Vor unserer Ankunft in der Schlucht machen wir auf der Zufahrtsstraße noch bei einigen Dörfern und Aussichtspunkten Halt. Wie z. B. in Alsamora, einer mittelalterlichen Grenzfestung mit Wehrturm. Die Wanderung startet an der metallenen Hängebrücke über den Maçana-Abbruch, wo die Schlucht beginnt. Langsam führt uns der Weg zu dem in den Felsabbruch gehauenen Pfad, der einen atemberaubenden Blick auf die Schlucht eröffnet. Wir greifen zum Handlauf, der ein Gefühl der Sicherheit bietet, und gehen weiter. Nur unsere Schritte durchbrechen die Stille. Über unseren Köpfen erscheinen Bartgeier, Schmutzgeier, Gänsegeier, Steinadler und Falken. Sie sind hier zu Hause. Aus diesem Grund wurde die Schlucht zum Tierschutzgebiet erklärt.
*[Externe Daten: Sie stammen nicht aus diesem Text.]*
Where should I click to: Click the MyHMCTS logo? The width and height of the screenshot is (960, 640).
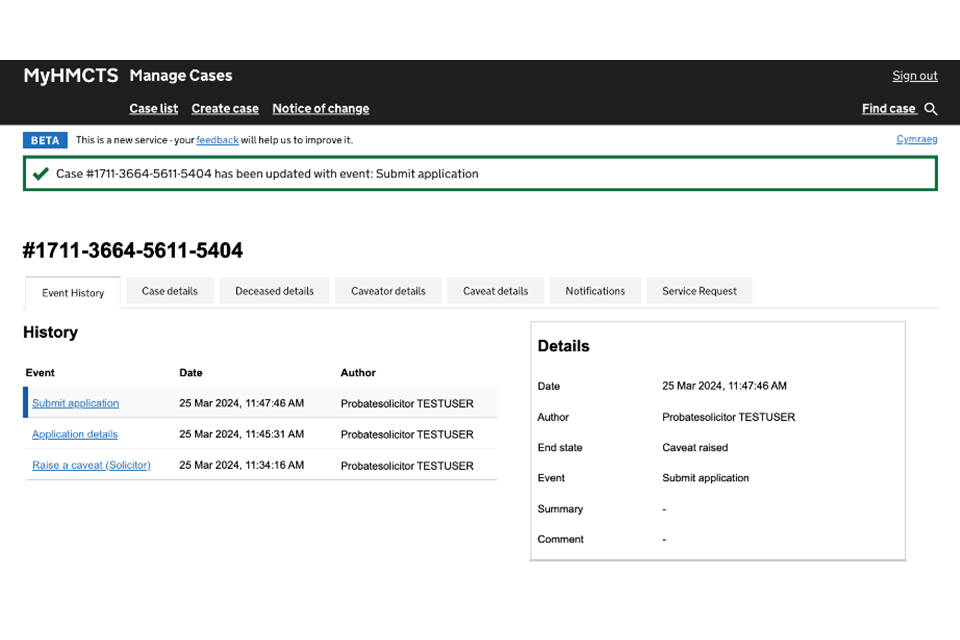(x=71, y=76)
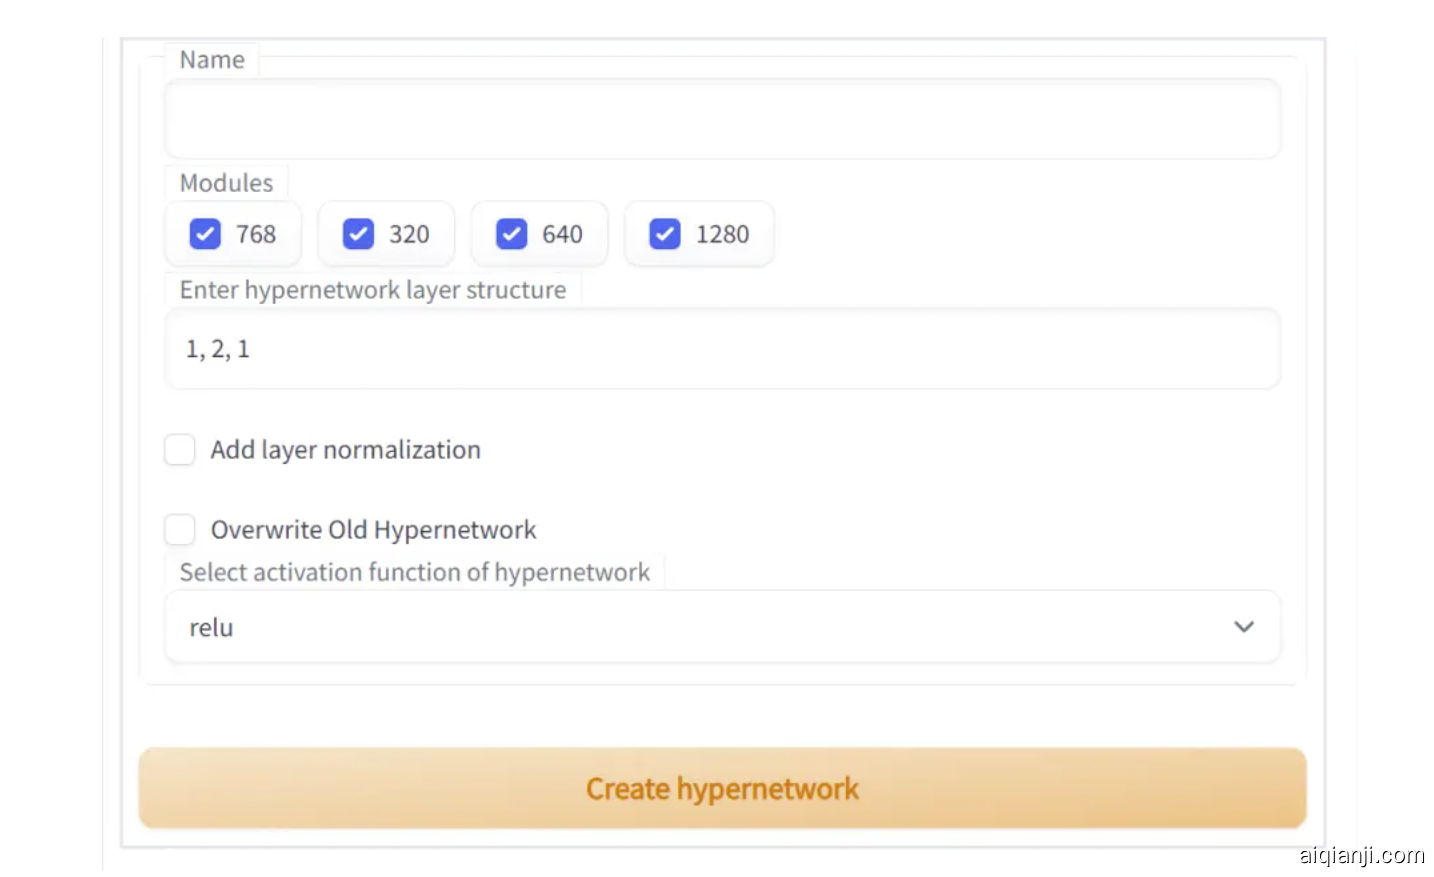Click the chevron arrow of activation dropdown

coord(1243,627)
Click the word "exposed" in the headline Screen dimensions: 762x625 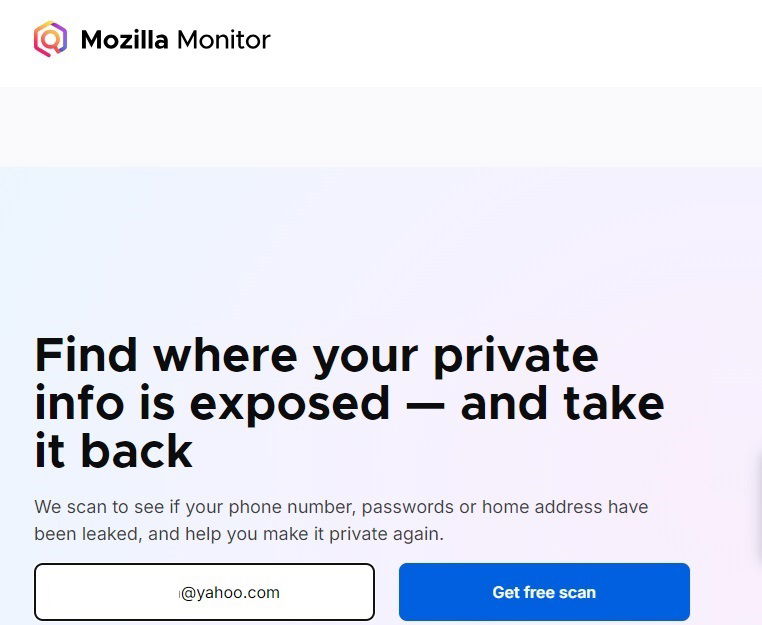point(289,402)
Wir schreiten weiter durch den Weg am Abgrund und bewundern die imposanten Felswände, die zum Teil mehr als 500 Meter senkrecht aufsteigen und an manchen Stellen nicht mehr als 20 Meter voneinander entfernt sind. Auf Schritt und Tritt sind wir versucht, die Kamera zu zücken. Besondere Aufmerksamkeit erregen die Colomera-Höhle, ein Aussichtspunkt über den Canelles-Stausee und die Pertusa-Kapelle am Ende der Strecke. Wie unbeeindruckt von der Umgebung thront sie seit acht Jahrhunderten über einem Abgrund von 685 Metern Höhe. Sie ist eine der zwölf kleinen hängenden Kapellen von Àger, die zur Beherrschung der Landschaft an strategischen Plätzen errichtet wurden. Das Ergebnis ist ein imposanter Anblick, der dazu einlädt, einen Augenblick zu verweilen und mit offenen Augen zu träumen.
Die besonderen Bedingungen im Montsec-Massiv, wo sich die Mont-rebei-Schlucht befindet, machen das Gebiet zum Paradies für Wanderfreunde, aber auch für Paragleiter und Drachenflieger. Die südliche Ausrichtung der Bergkette fördert die Bildung von thermischen Aufwinden, die für die Ausübung dieser Flugsportarten notwendig sind. Nur vier Tage benötigen Anfänger, um allein mit dem Paragleiter fliegen zu können. Wer die Landschaft der Mont-rebei-Schlucht ohne jegliche Vorbereitung aus der Vogelperspektive sehen möchte, kann einen Tandemflug absolvieren.